Quali sono iniziative e progetti che come battaglie personali desidera realizzare per la città?

«A me sta molto a cuore il benessere delle persone. Penso che sui quartieri vada fatto un grande investimento sui parchi urbani, sul portierato sociale per gli anziani, sui servizi, sui centri aggregativi per i giovani. Li è la chiave della qualità della vita delle persone; per tornare a essere comunità bisogna passare attraverso la cura dei quartieri. È un primo passo che cambierebbe subito la qualità della vita delle persone. Sul tema della povertà educativa si è fatto qualcosa ma come maggioranza si potrebbe fare molto di più. Dare pari opportunità ai bambini e alle bambine di Verona vuol dire rimettere in moto l’ascensore sociale, qualificare il loro lavoro futuro.
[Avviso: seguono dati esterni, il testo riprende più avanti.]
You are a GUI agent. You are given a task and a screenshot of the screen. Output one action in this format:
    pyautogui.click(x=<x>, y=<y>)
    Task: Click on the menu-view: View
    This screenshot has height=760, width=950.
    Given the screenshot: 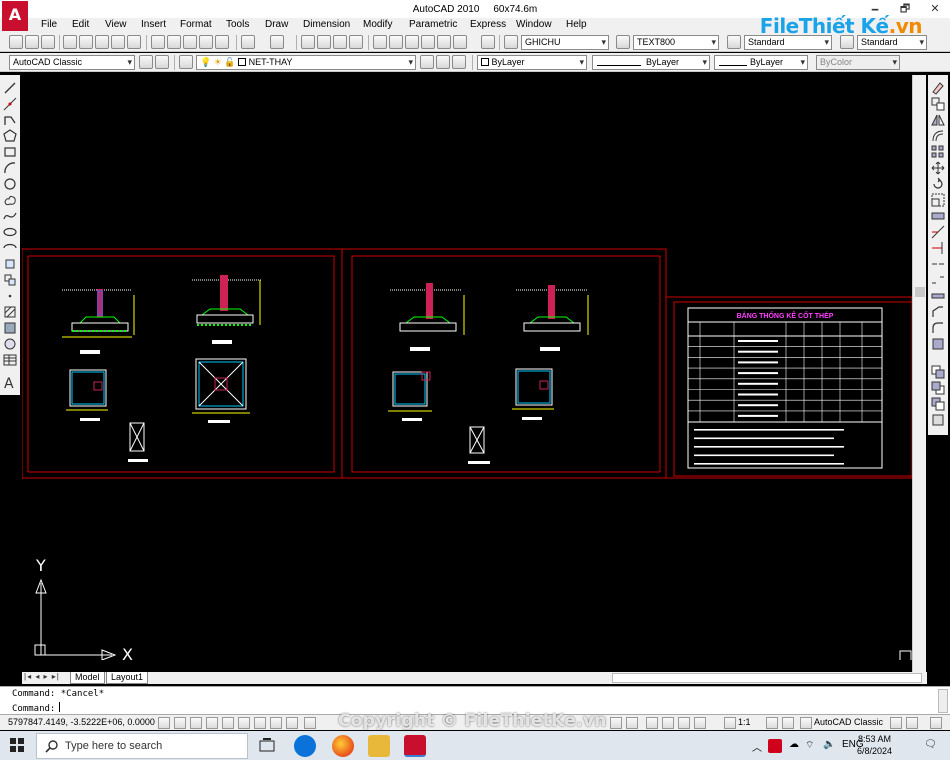 What is the action you would take?
    pyautogui.click(x=116, y=24)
Su questo l’aiuto che si può dare ai più poveri non è solo economico. Le dinamiche che si instaurano sulla povertà educativa sono molto complesse ma una risposta va data, se vogliamo fare un investimento sulla Verona di domani. Altre questioni su cui si può fare molto di più e sulle quali le mie proposte sono rimaste depositate come mozioni ma non sono arrivate nemmeno alla discussione in aula sono quelle sulla maternità e il sostegno alle donne. Quando mancano i servizi all’infanzia le donne si rivelano la parte più fragile. Quanto si può fare di più per quei mille giorni (gravidanza e primi anni di vita del neonato) e quanto poco facciamo invece, per quel periodo che è fondamentale per la vita del bambino. C’è un tema molto trascurato ed è la parte sanitaria. Il nostro sindaco è stato del tutto assente sul tema della medicina del territorio e io penso invece che i Comuni debbano dire la loro e mettersi a disposizione, trovare le strutture e fare rete. Servono servizi di prossimità, non si può aggregare tutto in ospedale, non funziona né è economicamente utile né efficace.».